──────── Information supplied
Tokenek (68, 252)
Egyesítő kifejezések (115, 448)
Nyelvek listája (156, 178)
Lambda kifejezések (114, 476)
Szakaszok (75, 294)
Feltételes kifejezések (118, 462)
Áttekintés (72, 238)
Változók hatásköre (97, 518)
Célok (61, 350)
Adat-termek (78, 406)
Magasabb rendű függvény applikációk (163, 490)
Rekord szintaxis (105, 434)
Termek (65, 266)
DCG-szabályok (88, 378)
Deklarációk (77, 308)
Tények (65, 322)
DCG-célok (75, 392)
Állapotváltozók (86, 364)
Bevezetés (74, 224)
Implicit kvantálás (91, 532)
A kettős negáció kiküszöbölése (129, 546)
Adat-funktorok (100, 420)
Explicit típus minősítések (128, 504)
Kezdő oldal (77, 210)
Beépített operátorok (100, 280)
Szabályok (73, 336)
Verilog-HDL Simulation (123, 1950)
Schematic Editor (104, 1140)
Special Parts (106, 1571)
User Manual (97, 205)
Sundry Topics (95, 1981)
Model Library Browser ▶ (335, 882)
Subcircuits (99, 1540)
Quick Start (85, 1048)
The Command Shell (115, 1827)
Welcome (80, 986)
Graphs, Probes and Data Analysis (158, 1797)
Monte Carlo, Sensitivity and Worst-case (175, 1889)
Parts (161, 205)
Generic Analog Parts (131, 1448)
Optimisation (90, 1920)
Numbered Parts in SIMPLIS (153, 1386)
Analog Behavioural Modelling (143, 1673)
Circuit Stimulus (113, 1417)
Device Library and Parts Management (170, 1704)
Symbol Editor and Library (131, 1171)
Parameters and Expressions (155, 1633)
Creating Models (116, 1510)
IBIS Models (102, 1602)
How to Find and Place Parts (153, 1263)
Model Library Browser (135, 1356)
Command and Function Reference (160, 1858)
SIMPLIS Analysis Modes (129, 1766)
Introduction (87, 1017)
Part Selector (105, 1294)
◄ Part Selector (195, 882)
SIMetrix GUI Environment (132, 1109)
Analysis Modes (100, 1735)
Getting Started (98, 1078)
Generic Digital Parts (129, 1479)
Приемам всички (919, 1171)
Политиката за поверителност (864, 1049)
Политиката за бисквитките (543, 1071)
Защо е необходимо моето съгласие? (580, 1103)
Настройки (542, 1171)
────────────────
[Aim]:
Set down the data unchanged, from the line containing "Special Parts (106, 1571)" through the end of the data.

[Finished task]:
Special Parts (106, 1571)
User Manual (97, 205)
Sundry Topics (95, 1981)
Model Library Browser ▶ (335, 882)
Subcircuits (99, 1540)
Quick Start (85, 1048)
The Command Shell (115, 1827)
Welcome (80, 986)
Graphs, Probes and Data Analysis (158, 1797)
Monte Carlo, Sensitivity and Worst-case (175, 1889)
Parts (161, 205)
Generic Analog Parts (131, 1448)
Optimisation (90, 1920)
Numbered Parts in SIMPLIS (153, 1386)
Analog Behavioural Modelling (143, 1673)
Circuit Stimulus (113, 1417)
Device Library and Parts Management (170, 1704)
Symbol Editor and Library (131, 1171)
Parameters and Expressions (155, 1633)
Creating Models (116, 1510)
IBIS Models (102, 1602)
How to Find and Place Parts (153, 1263)
Model Library Browser (135, 1356)
Command and Function Reference (160, 1858)
SIMPLIS Analysis Modes (129, 1766)
Introduction (87, 1017)
Part Selector (105, 1294)
◄ Part Selector (195, 882)
SIMetrix GUI Environment (132, 1109)
Analysis Modes (100, 1735)
Getting Started (98, 1078)
Generic Digital Parts (129, 1479)
Приемам всички (919, 1171)
Политиката за поверителност (864, 1049)
Политиката за бисквитките (543, 1071)
Защо е необходимо моето съгласие? (580, 1103)
Настройки (542, 1171)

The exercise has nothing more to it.